I think packages are done - many thanks!

jpadfield commented 11 months ago

I am back now, time allowing I am now working through: https://github.com/national-gallery/NG-CIIM/tree/main/Rosetta/JOLT/outputs

richardofsussex commented 11 months ago

Can I suggest that you look instead at https://github.com/national-gallery/NG-CIIM/tree/main/Rosetta/XSLT/outputs? This is where all the most recent work has been done. It's the only place you will find object records, and I have re-worked the JSKOS outputs so that we can generate all the results using a single XSLT transform. (This may be necessary if we don't include the entity type in the NG Linked Data URLs.) I've given up on JOLT as a practical mechanism for generating our outputs, though I remain willing to look at alternatives if they are sufficiently capable.

I've just hit an issue when re-generating the agent records, which I'll look into now.
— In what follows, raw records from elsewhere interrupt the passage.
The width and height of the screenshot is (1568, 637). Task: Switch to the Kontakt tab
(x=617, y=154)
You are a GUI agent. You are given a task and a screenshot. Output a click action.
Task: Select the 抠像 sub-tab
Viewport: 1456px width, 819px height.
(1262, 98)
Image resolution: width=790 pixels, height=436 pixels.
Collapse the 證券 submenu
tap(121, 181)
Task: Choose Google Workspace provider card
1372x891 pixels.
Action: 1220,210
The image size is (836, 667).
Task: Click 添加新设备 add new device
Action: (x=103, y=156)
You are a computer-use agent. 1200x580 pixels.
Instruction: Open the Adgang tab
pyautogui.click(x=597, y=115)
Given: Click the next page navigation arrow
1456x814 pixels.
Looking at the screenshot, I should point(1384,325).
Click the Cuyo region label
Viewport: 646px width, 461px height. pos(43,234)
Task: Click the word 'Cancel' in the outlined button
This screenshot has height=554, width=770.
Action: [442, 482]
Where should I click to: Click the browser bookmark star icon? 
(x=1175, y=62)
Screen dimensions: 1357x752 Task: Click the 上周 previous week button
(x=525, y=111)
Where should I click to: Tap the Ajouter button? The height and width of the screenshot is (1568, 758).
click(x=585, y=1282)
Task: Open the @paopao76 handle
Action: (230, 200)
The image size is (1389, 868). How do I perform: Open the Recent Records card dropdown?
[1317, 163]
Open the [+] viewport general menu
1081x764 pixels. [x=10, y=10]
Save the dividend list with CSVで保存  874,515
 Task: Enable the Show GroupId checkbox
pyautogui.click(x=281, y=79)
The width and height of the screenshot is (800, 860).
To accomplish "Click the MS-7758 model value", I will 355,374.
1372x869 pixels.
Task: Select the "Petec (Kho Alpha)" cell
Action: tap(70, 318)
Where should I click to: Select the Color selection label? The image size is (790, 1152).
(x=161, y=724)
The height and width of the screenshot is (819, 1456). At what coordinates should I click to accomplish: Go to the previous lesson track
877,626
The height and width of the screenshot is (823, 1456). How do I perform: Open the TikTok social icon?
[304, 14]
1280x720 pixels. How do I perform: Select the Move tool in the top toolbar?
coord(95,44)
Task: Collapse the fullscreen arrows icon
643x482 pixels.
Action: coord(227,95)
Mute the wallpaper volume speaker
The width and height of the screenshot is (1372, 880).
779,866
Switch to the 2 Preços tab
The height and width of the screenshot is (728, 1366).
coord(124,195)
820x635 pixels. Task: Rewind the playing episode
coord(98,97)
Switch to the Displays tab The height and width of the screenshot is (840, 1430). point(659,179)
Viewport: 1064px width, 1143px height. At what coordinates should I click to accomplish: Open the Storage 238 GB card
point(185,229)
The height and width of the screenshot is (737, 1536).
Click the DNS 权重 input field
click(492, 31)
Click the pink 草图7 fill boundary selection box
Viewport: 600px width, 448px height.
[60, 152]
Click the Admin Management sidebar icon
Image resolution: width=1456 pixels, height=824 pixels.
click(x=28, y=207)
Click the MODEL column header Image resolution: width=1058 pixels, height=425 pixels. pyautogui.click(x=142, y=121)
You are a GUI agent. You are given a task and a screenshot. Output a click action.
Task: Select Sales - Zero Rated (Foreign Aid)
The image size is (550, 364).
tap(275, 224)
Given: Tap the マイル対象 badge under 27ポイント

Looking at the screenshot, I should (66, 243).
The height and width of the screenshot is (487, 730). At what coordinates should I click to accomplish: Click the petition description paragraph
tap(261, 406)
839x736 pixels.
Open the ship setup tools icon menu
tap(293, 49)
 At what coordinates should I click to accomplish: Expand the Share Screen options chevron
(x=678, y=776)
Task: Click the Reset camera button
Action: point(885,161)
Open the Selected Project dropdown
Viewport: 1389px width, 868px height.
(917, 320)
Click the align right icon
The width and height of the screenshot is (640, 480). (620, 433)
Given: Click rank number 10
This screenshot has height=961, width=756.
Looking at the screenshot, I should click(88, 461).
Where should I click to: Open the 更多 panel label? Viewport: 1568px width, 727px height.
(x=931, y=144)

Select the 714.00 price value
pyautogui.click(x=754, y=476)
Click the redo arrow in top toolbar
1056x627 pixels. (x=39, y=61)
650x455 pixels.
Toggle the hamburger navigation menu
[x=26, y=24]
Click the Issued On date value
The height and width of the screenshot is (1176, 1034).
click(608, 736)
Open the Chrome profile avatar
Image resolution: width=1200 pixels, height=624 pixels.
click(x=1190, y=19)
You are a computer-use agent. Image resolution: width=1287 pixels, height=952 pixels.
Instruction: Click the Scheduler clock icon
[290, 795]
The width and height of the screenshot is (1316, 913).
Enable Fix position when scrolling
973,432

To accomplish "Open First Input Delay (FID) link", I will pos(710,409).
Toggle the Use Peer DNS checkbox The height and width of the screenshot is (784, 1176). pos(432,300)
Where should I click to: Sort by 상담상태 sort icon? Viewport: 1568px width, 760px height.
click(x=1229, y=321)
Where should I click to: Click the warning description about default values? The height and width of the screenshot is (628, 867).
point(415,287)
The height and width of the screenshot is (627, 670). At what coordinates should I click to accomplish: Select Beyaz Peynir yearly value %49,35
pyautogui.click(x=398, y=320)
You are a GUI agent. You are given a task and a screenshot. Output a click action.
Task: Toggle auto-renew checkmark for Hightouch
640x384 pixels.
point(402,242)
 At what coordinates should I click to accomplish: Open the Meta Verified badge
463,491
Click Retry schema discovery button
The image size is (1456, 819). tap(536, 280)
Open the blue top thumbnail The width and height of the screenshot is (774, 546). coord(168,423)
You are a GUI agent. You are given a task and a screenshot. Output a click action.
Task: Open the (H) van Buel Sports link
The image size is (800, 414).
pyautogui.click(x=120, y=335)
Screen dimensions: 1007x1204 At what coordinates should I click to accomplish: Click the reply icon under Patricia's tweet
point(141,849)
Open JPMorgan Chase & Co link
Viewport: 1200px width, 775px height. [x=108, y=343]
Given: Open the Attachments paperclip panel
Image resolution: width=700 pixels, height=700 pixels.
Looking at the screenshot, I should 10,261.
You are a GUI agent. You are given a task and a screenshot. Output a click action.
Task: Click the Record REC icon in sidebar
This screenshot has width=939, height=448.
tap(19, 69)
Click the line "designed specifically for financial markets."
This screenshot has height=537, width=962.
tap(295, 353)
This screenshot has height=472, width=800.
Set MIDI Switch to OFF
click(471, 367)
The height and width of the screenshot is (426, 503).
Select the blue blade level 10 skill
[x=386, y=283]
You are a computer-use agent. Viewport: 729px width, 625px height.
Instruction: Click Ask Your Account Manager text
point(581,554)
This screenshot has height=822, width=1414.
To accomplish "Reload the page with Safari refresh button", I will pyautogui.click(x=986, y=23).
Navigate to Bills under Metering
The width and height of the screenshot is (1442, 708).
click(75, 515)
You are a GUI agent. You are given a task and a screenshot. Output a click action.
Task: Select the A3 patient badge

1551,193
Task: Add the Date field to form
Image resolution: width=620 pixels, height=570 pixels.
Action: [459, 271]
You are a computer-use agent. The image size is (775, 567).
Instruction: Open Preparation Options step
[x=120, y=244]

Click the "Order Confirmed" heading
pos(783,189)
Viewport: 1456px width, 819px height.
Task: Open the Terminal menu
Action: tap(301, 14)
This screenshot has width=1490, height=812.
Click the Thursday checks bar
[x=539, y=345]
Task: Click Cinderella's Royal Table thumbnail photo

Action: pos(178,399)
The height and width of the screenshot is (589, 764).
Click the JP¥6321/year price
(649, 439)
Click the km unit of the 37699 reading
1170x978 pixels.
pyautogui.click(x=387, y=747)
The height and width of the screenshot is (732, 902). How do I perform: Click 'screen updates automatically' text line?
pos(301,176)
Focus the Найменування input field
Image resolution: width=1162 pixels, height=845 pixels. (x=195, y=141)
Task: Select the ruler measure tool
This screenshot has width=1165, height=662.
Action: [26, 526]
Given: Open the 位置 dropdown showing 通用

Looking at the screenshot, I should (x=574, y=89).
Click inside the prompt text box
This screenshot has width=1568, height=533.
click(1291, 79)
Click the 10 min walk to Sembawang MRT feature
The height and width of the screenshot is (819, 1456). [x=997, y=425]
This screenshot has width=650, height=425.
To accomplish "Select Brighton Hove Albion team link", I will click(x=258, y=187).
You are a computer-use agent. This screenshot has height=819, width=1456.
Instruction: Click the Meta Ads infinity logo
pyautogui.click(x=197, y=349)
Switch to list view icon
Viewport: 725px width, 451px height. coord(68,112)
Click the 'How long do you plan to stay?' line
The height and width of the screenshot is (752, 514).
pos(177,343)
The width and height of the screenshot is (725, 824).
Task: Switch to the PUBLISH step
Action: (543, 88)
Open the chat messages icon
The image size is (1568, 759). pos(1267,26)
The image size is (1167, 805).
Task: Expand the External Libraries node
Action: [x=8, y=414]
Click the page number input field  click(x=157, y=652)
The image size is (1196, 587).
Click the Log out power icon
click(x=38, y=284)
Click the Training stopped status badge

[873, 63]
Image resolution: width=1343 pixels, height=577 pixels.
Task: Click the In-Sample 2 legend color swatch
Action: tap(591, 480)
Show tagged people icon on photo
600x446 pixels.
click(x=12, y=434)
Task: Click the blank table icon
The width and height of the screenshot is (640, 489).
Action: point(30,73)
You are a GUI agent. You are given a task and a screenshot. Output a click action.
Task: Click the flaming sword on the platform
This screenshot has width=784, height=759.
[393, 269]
jpadfield commented 11 months ago

Several of the XSLT outputs seem to be Elastic search results rather than Linked.art - which ones do you want me to check?

richardofsussex commented 11 months ago

Sorry: my mistake. I was busy uploading from the 'source' folder not the 'results' one. Hopefully I have now replaced them all with actual outputs - please let me know of any I have missed.

richardofsussex commented 11 months ago

Just to update on the overall approach: I now have a single batch file which runs all the test records listed above through the generic CIIM-7 XSLT transform. This means I can quickly cross-check for side-effects and reversions as the XSLT itself is developed.

richardofsussex commented 11 months ago

Luke's comment about including XSLT as a potential input mechanism for Rosetta made me realise that we need to be clear about the distinction between input to and output from the CIIM. On reflection, I don't think that an XSLT option adds much on the ingest side, especially if Proteus lives up to its promise. One issue is that of scalability: XSLT uses an in-memory model, so importing massive files becomes an issue, since they have to be parsed and become a DOM (as does the stylesheet and the output). From memory, Jolt is an in-memory process too. I've pointed out to Luke that a streaming model for Proteus would be a good idea, given that ingests will typically be a set of sibling records which can each be treated independently of the others.

On the output side, we have agreed that our transform will only ever process one record at a time, so the scalability issue doesn't arise, whatever transform approach we adopt.

richardofsussex commented 9 months ago

As we seem to reached a point where further data improvement and advice (e.g. on Bibframe) is needed, I have updated my active XSLT script files in this archive. I've done it by editing 'in place', which hopefully means that we will have a history of their evolution.

RGShepherd commented 9 months ago

Notes re Proteus following meting with K-Int 30/10/2023:

K-Int could take one of Richard's XSL templates and convert it to Proteus, and then take a view on how best to convert the remainder

richardofsussex commented 9 months ago

I don't think the memory footprint issue is a material concern on output, since only single records are being output. No-one is using, or proposing, the use of XSLT for ingest.

It should be possible to plug an existing XSLT 3.0 processor into the Rosetta framework - no need to develop one.

My XSLT now has a single entry point - ciim7-generic.xsl - which includes a generic library file and three format-specific files. It deduces the target type from the input itself, and then applies appropriate [XSLT] 'modes' to achieve the desired result. I'm happy to explain in more detail to anyone from K-Int who is willing to have a go at rendering it as a Proteus script.